**Exercise directions**
Starting at the top of the entries below, set down every line exactly, please, until you reach the line with "Task: Click the 'Language:' field label", which is included too.

**Data extract**
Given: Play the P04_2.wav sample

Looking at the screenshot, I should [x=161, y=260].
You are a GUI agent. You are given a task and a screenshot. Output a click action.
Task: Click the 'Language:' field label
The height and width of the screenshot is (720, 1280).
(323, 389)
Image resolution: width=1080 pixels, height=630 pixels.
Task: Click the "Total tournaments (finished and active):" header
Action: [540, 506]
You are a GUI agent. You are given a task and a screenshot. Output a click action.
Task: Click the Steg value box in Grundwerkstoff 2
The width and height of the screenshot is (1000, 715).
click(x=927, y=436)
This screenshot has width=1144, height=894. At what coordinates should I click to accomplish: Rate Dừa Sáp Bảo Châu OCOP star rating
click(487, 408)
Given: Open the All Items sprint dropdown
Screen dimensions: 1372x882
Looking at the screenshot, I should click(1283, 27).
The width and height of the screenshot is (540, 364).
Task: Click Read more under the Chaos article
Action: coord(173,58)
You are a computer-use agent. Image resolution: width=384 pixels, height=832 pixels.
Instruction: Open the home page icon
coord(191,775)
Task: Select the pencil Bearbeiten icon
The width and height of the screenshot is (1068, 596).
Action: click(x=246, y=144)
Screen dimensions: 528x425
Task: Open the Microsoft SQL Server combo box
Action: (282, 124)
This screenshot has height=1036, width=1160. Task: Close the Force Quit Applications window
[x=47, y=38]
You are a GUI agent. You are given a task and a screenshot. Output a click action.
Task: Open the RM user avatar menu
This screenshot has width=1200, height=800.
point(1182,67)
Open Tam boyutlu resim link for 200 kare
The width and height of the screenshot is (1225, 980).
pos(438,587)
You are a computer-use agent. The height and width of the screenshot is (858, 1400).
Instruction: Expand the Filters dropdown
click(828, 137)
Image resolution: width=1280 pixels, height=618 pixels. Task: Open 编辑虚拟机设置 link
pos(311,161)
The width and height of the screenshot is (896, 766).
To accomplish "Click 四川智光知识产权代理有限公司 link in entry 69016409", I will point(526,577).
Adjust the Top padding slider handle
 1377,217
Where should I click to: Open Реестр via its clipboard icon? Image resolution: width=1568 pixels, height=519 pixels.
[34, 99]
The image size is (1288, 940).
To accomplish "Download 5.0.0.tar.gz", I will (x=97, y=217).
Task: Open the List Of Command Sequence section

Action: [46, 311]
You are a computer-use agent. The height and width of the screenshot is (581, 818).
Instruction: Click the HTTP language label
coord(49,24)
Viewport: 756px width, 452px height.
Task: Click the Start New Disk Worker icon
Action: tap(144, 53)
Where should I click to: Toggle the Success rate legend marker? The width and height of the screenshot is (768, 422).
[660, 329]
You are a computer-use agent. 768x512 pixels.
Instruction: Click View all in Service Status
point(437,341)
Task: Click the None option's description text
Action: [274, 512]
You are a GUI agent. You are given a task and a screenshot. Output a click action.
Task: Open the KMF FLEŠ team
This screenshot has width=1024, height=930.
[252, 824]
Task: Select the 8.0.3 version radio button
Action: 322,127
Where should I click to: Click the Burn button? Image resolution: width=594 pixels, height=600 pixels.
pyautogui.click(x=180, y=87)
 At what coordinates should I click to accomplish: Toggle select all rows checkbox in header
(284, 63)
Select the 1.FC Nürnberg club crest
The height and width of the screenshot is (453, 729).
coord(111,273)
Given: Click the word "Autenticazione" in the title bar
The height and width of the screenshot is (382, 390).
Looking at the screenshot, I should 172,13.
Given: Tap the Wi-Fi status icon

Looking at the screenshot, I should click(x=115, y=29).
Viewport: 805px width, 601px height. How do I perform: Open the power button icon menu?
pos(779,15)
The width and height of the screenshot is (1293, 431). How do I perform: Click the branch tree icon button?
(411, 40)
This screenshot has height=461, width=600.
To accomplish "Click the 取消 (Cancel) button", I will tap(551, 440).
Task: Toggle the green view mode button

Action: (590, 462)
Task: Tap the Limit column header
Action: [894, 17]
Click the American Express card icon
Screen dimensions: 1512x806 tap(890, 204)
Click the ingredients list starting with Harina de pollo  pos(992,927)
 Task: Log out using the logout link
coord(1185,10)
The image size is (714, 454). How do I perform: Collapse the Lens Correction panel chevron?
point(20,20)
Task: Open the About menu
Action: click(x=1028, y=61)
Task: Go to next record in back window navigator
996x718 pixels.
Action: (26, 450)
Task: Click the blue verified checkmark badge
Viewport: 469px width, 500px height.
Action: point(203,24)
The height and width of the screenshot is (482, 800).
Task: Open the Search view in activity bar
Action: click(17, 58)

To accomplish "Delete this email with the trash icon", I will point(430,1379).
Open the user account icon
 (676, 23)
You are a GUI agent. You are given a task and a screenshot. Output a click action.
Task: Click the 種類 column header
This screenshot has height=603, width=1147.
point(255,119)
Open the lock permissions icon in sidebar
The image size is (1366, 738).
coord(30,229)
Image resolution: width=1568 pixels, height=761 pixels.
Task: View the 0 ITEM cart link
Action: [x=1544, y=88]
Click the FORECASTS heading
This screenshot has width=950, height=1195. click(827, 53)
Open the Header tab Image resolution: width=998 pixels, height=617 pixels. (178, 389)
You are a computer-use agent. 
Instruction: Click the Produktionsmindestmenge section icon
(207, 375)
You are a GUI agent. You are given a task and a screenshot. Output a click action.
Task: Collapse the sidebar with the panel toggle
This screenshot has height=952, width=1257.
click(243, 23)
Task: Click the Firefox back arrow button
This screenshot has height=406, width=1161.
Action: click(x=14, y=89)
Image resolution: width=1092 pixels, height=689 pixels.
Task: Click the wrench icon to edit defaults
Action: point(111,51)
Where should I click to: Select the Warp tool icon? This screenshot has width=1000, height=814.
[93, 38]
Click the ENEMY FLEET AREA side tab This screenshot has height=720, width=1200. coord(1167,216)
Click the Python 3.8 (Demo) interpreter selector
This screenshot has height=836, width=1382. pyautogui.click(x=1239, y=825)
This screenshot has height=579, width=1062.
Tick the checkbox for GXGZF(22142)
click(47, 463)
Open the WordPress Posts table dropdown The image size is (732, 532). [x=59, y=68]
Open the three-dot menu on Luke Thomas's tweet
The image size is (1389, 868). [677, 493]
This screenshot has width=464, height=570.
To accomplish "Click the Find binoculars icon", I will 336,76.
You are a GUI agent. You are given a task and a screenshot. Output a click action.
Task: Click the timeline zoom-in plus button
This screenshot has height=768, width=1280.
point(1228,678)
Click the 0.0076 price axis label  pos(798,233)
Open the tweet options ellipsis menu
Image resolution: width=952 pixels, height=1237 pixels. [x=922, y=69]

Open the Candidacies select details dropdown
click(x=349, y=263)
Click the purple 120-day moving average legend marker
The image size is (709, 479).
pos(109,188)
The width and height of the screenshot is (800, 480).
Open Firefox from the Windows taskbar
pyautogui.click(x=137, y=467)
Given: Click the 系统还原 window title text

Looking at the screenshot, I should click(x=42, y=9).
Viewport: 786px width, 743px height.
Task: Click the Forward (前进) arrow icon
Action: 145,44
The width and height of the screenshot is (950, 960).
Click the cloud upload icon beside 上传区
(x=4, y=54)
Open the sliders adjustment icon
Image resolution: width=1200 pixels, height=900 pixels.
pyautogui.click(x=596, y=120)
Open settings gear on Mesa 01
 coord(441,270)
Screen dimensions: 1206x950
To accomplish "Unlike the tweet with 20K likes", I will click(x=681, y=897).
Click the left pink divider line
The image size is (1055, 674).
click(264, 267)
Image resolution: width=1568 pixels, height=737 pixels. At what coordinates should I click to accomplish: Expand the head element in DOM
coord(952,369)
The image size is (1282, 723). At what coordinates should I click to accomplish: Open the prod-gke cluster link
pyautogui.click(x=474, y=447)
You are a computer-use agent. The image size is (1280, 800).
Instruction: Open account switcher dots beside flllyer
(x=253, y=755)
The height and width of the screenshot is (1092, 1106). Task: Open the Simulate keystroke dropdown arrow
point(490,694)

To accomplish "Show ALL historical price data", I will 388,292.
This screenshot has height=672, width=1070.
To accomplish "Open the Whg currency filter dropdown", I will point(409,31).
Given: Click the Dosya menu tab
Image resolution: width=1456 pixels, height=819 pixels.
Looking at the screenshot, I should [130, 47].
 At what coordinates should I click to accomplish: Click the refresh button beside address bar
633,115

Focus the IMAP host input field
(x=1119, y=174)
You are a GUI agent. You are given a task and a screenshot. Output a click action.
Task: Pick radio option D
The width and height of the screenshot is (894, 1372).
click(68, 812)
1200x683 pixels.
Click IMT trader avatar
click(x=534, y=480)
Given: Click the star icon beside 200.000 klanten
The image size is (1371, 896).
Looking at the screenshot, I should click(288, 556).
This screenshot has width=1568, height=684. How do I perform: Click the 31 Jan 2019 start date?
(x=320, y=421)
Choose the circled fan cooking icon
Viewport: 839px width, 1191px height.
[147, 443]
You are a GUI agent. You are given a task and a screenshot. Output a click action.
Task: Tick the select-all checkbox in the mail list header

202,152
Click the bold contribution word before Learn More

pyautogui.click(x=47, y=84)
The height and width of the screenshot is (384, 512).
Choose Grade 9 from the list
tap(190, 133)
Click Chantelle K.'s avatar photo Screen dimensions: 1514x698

**Your solution**
Given: Play the P04_2.wav sample

Looking at the screenshot, I should [x=161, y=260].
You are a GUI agent. You are given a task and a screenshot. Output a click action.
Task: Click the 'Language:' field label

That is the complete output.